— begin INPUT FOR THIS TASK —

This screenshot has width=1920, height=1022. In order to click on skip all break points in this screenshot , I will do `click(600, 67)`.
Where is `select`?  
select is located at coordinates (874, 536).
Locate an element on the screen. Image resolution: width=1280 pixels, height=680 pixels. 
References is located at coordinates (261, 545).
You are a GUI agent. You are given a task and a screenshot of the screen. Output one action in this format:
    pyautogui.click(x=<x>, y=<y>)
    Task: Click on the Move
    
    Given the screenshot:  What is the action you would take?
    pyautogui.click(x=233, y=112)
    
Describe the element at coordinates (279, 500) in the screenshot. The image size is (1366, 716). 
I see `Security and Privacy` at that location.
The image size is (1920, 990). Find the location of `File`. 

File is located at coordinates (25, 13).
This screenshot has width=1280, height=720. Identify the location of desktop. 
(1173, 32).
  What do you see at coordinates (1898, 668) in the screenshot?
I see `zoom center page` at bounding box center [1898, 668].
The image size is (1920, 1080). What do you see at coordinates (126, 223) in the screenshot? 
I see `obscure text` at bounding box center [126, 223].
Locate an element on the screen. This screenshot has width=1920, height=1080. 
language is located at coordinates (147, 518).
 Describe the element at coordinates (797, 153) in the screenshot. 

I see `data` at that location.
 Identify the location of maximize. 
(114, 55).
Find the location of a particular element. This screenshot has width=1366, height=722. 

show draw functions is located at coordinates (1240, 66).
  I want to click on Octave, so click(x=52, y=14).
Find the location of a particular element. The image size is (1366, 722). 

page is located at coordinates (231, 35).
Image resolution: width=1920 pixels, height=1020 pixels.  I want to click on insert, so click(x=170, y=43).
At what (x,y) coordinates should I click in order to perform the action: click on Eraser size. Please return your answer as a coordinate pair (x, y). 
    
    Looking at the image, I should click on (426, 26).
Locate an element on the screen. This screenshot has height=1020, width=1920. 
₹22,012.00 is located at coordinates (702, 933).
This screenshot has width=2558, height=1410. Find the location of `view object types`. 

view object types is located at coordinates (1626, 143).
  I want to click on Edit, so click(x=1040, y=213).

— end INPUT FOR THIS TASK —

§ **PROBLEM TO WORK ON**
Return the entire listing above verbatim, reproducing every line unchanged and in its original order.

§ **FINAL RESULT**
This screenshot has width=1920, height=1022. In order to click on skip all break points in this screenshot , I will do `click(600, 67)`.
Where is `select`?  
select is located at coordinates (874, 536).
Locate an element on the screen. Image resolution: width=1280 pixels, height=680 pixels. 
References is located at coordinates (261, 545).
You are a GUI agent. You are given a task and a screenshot of the screen. Output one action in this format:
    pyautogui.click(x=<x>, y=<y>)
    Task: Click on the Move
    
    Given the screenshot:  What is the action you would take?
    pyautogui.click(x=233, y=112)
    
Describe the element at coordinates (279, 500) in the screenshot. The image size is (1366, 716). 
I see `Security and Privacy` at that location.
The image size is (1920, 990). Find the location of `File`. 

File is located at coordinates (25, 13).
This screenshot has width=1280, height=720. Identify the location of desktop. 
(1173, 32).
  What do you see at coordinates (1898, 668) in the screenshot?
I see `zoom center page` at bounding box center [1898, 668].
The image size is (1920, 1080). What do you see at coordinates (126, 223) in the screenshot? 
I see `obscure text` at bounding box center [126, 223].
Locate an element on the screen. This screenshot has width=1920, height=1080. 
language is located at coordinates (147, 518).
 Describe the element at coordinates (797, 153) in the screenshot. 

I see `data` at that location.
 Identify the location of maximize. 
(114, 55).
Find the location of a particular element. This screenshot has width=1366, height=722. 

show draw functions is located at coordinates (1240, 66).
  I want to click on Octave, so click(x=52, y=14).
Find the location of a particular element. The image size is (1366, 722). 

page is located at coordinates (231, 35).
Image resolution: width=1920 pixels, height=1020 pixels.  I want to click on insert, so click(x=170, y=43).
At what (x,y) coordinates should I click in order to perform the action: click on Eraser size. Please return your answer as a coordinate pair (x, y). 
    
    Looking at the image, I should click on (426, 26).
Locate an element on the screen. This screenshot has height=1020, width=1920. 
₹22,012.00 is located at coordinates (702, 933).
This screenshot has width=2558, height=1410. Find the location of `view object types`. 

view object types is located at coordinates (1626, 143).
  I want to click on Edit, so click(x=1040, y=213).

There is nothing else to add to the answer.